Runtuhnya
Pilar-pilar Negara Hukum Bivitri
Susanti : Dosen Sekolah
Tinggi Hukum Indonesia Jentera |
KOMPAS, 24 November 2022
Fiat justitia ruat caelum: tegakkan keadilan
meskipun langit akan runtuh. Adagium ini dijadikan pegangan utama bagi para
penegak hukum dalam upaya memperjuangkan keadilan. Namun, apa yang terjadi
apabila justru langit hukum runtuh karena pilar-pilarnya roboh? Pilar-pilar hukum sedang goyah belakangan ini.

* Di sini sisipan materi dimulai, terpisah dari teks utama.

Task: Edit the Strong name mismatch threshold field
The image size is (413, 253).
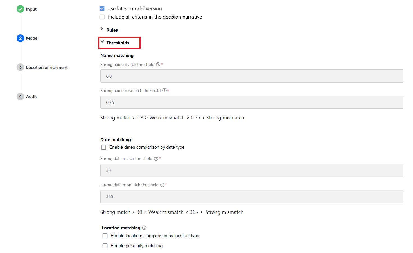Action: (x=252, y=102)
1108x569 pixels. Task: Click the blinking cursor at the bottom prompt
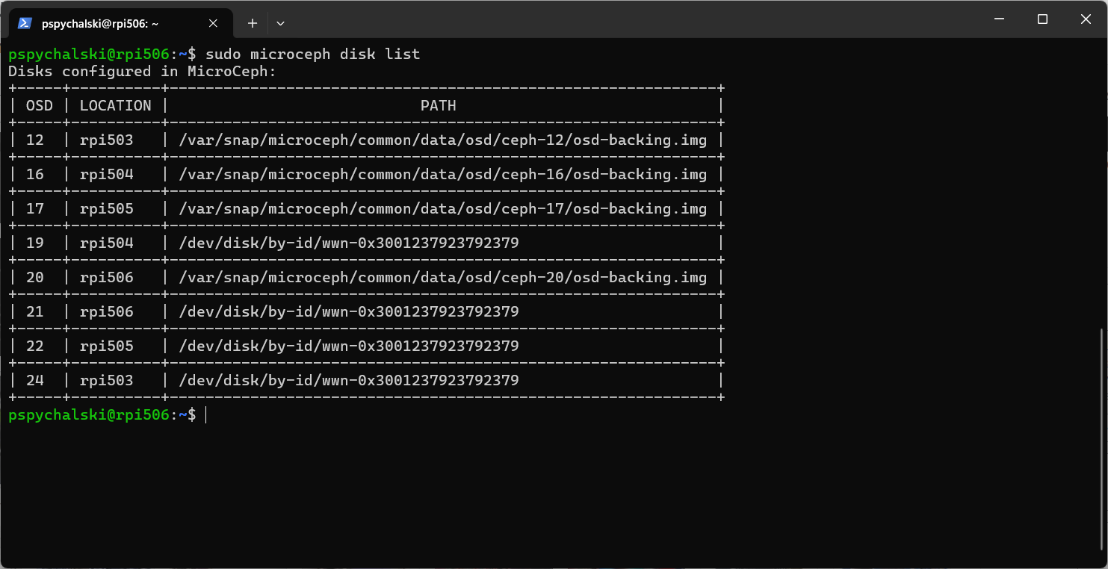[205, 414]
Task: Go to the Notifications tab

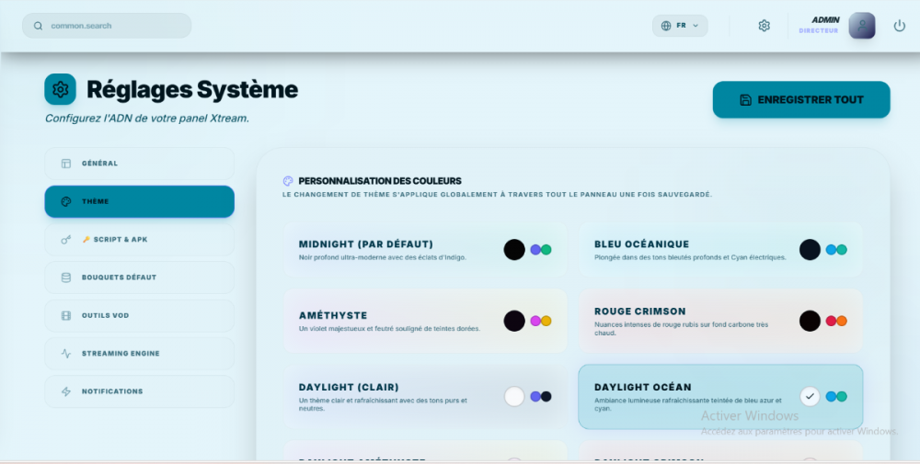Action: click(139, 391)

Lihat peristiwa hakim konstitusi Aswanto diganti DPR dengan Guntur Hamzah, yang
sebelumnya Sekretaris Jenderal Mahkamah Konstitusi. Penggantian didahului
kontroversi karena prosesnya melanggar undang-undang. Berbagai protes
dilayangkan, termasuk kepada Presiden agar tidak menandatangani keputusan
presiden yang mengesahkan tindakan lancung DPR itu. Namun, Presiden
bergeming. Maka, seperti dikatakan anggota DPR sendiri, seorang hakim telah
diberhentikan karena putusannya dianggap melawan kehendak pembuat
undang-undang. Begitu ada hakim yang dicopot karena putusannya
tidak disukai, sesungguhnya pilar negara hukum runtuh. Sebab, ini bermakna
ada kontrol penguasa terhadap yudikatif, dengan mengancam mereka untuk
diganti jika putusannya tidak menyenangkan penguasa. Karena itu, di mana pun
di dunia, model pemberhentian di tengah masa jabatan ini dilarang keras
apabila suatu negara ingin mempunyai kekuasaan kehakiman yang independen. Berita buruknya, bahkan DPR sudah menyusun revisi
UU Mahkamah Konstitusi, yang intinya berisi legalisasi atas tindakan
”meng-Aswanto-kan” hakim. Revisi undang-undang ini, jika Presiden
menyetujuinya, akan segera mulai dibahas. Bukan tidak mungkin, tindakan
mencopot jabatan yang ditunjuk politisi jika tindakannya tidak sesuai dengan
keinginan akan menjadi pola baru dalam hukum tata negara. Kekuasaan kian menampakkan karakternya yang
sewenang-wenang dan tidak beretika. Namun, ini semua sulit dilihat langsung
karena dikuatkan dengan produk hukum dan proses politik legal. Ini ciri khas
autocratic legalism, yaitu cara pandang mengedepankan legalisme, tetapi
dengan karakter otokratis. Fenomena legalisme otokratik biasanya ditandai
pelemahan semua lembaga yang mampu mengawasi kekuasaan (Corrales, 2015;
Scheppele, 2018). Tiga institusi demokratis yang berperan mengawasi
kekuasaan dilemahkan: Komisi Pemberantasan Korupsi dengan revisi UU KPK,
oposisi di DPR dengan menggunakan aturan main berkaitan dengan koalisi, dan
masyarakat sipil lewat cara legal dan kekerasan fisik, serta siber. Tersisa
satu dan akhirnya tuntas kemarin: lembaga yudikatif. Dalam fenomena legalisme otokratik, banyak hal
berjalan sesuai hukum sehingga seakan-akan benar, tetapi sesungguhnya
melanggar prinsip negara hukum dan demokrasi. Berbagai undang-undang dibuat
untuk tujuan kekuasaan. Sebut saja UU Cipta Kerja yang terasa dampaknya kini,
saat banyak pemecatan dilakukan karena krisis ekonomi, sementara perangkat
perlindungan hak-hak pekerja dipangkas. Ada pula UU Informasi dan Transaksi Elektronik
yang membuat 332 orang dihukum karena menyatakan pendapat mereka pada Januari
2019-Mei 2022 (Amnesty International Indonesia, 2022). Sewaktu dilaksanakan,
undang-undang juga dilaksanakan dengan cara pandang kaku (positivistik)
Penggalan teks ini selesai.